Peel is a 22-year veteran of the NHL. He’s officiated more than a thousand games. He’s done an Olympics. For someone lacking in integrity, he sure managed to carve out a pretty decent career for himself.

Elsewhere, the league said that Peel “no longer will be working NHL games now or in the future.”

“In the future”? Was that part necessary? It sounds more like a curse than a press release.

Peel’s mistake wasn’t doing anything wrong. He did what every official in every sport does in every game ever played – rather than strictly adhere to the rules as written, he used his best judgment born of a long, intimate experience in the game.

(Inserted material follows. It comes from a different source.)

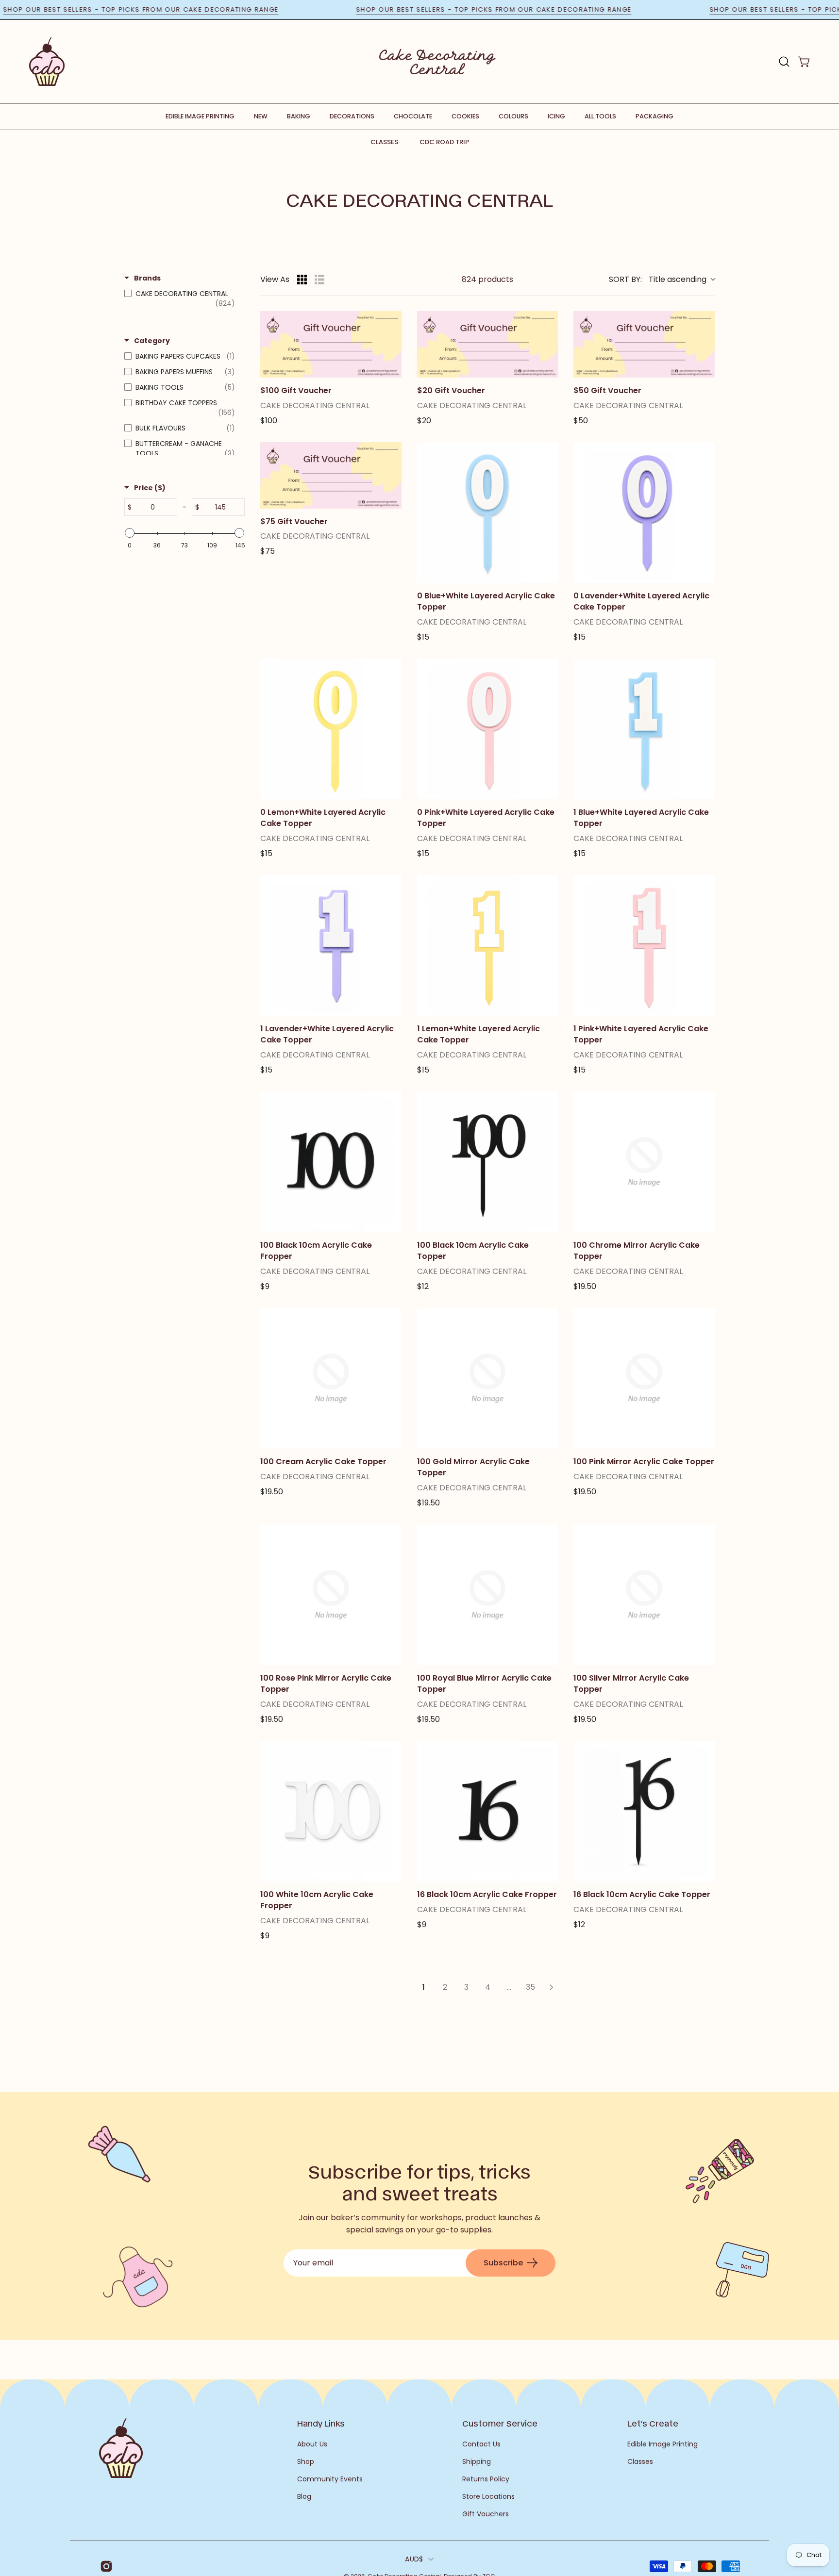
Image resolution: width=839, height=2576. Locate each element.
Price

If the umpire misses a strike, he makes it up later with another that’s four feet outside. If the football official gets that holding call wrong, he tags the other team with one as soon as possible.

And your average NBA referee? Don’t even get us started. Every game is a three-hour series of borderline calls, bad calls, makeup calls and non-calls. The basketball is incidental.

Peel’s mistake wasn’t doing his job, which is what he was doing. His mistake was talking about it so that people could hear. Because everyone knows the first rule of NHL Fight Club is that you don’t talk about the rules of NHL Fight Club.

There are the official rules and there is the Code and the two things only occasionally overlap. Everyone knows this. It’s not “fair” – in quotation marks. It just is.

This dissonance was supportable as long as everyone involved in the coverup was a hockey person. Fans scream about the refs and their stupidity, but they are part of the conspiracy, too.

When their team gets jobbed by the ref, they pray for the ref to job the other team right after that. That’s half the fun of watching hockey. No hockey person wants that to change.

If you’ve read this far, you understand how this works as well as anyone. But I bet you’d have trouble explaining it to someone who’s never watched hockey – “Sure, there is a rule for that. But the rule doesn’t apply when we’re up by three, or with less than two minutes to go. No, there isn’t a rule for that part of it. Everyone just knows. Knows how? I don’t know. They just know.”

Now, suddenly, a wrinkle in our (mostly Canadian) conspiracy of the silence – the arrival of the NHL’s “official sports betting partners.” It’s not just PointsBet. It’s MGM Resorts, FanDuel and William Hill.

The sports betting partner is not a hockey person. The sports betting partner is a money person.

The betting organizations don’t care about your ancient codes and secret handshakes. What they want is the promise of an unbending line between their customers’ money and the game’s outcome, and officials pledged to see it stays straight.

Peel pointed out the lie in that promise. So in the time it takes to get everyone who matters in on the e-mail chain, the NHL turned him from a person into an example.

How will this new policy of “integrity” affect hockey? It won’t. On the ice, everything will stay exactly the same.

What will change is the nature of the written rules vs. real rules conspiracy. That will go further underground. Maybe they’ll change the password at the door more often.

Woe betides the coach who goes in too hard on the refs in the next little while. You can be angry, but you better take the word “fixed” out of your vocabulary. Remember what happened to Tim Peel.

Players may find their colleagues in stripes a little jumpier for the next little while. Maybe don’t goad them quite as much. They’ll think you’re trying to get them fired. Remember Tim Peel.

And refs? They should avoid hot mics. Any sort of mic, really. If they try to put one on you, tell them you have a skin condition. If they hold one in front of you, start coughing. Remember Tim Peel.